- _Records_:

-- Opening Marker --

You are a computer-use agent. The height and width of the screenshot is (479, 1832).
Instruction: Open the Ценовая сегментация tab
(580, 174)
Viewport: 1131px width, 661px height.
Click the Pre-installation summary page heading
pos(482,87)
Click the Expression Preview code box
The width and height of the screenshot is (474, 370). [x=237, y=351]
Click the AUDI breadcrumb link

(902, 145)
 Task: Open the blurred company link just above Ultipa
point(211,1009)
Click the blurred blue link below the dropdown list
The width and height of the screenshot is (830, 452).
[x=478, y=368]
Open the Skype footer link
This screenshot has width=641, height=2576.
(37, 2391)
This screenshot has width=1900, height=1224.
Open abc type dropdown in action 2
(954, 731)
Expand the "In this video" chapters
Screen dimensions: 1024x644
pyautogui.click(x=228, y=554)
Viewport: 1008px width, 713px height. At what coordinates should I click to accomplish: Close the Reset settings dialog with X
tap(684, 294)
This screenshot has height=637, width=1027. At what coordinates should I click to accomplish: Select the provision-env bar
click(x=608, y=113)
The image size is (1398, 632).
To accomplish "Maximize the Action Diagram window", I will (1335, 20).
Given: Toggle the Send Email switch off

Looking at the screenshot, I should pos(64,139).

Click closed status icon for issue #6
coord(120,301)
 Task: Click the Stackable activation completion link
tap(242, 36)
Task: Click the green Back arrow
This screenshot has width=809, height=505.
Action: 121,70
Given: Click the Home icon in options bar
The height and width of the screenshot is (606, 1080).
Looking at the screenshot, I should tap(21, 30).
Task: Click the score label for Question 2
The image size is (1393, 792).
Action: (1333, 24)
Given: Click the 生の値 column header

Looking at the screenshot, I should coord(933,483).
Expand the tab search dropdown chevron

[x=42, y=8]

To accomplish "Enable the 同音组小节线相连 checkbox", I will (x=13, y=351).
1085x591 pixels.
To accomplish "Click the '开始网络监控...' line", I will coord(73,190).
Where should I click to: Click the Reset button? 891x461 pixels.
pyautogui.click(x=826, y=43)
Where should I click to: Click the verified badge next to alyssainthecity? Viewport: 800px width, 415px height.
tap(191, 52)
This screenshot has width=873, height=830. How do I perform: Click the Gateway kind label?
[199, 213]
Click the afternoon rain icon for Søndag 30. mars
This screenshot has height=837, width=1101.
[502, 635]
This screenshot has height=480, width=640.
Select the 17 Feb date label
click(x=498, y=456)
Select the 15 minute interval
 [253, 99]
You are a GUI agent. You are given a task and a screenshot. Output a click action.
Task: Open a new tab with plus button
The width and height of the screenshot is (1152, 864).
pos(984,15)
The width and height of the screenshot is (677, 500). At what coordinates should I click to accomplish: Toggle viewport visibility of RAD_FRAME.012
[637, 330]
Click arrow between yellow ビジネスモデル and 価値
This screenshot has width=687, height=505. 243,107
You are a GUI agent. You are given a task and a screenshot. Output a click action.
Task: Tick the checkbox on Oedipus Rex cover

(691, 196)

-- Closing Marker --

- _Task statement_: Copy out the lines above, from the one holding "Task: Click the Stackable" through the final line, with no other lines.

- _Reply to the task_:
 Task: Click the Stackable activation completion link
tap(242, 36)
Task: Click the green Back arrow
This screenshot has width=809, height=505.
Action: 121,70
Given: Click the Home icon in options bar
The height and width of the screenshot is (606, 1080).
Looking at the screenshot, I should tap(21, 30).
Task: Click the score label for Question 2
The image size is (1393, 792).
Action: (1333, 24)
Given: Click the 生の値 column header

Looking at the screenshot, I should coord(933,483).
Expand the tab search dropdown chevron

[x=42, y=8]

To accomplish "Enable the 同音组小节线相连 checkbox", I will (x=13, y=351).
1085x591 pixels.
To accomplish "Click the '开始网络监控...' line", I will coord(73,190).
Where should I click to: Click the Reset button? 891x461 pixels.
pyautogui.click(x=826, y=43)
Where should I click to: Click the verified badge next to alyssainthecity? Viewport: 800px width, 415px height.
tap(191, 52)
This screenshot has width=873, height=830. How do I perform: Click the Gateway kind label?
[199, 213]
Click the afternoon rain icon for Søndag 30. mars
This screenshot has height=837, width=1101.
[502, 635]
This screenshot has height=480, width=640.
Select the 17 Feb date label
click(x=498, y=456)
Select the 15 minute interval
 [253, 99]
You are a GUI agent. You are given a task and a screenshot. Output a click action.
Task: Open a new tab with plus button
The width and height of the screenshot is (1152, 864).
pos(984,15)
The width and height of the screenshot is (677, 500). At what coordinates should I click to accomplish: Toggle viewport visibility of RAD_FRAME.012
[637, 330]
Click arrow between yellow ビジネスモデル and 価値
This screenshot has width=687, height=505. 243,107
You are a GUI agent. You are given a task and a screenshot. Output a click action.
Task: Tick the checkbox on Oedipus Rex cover

(691, 196)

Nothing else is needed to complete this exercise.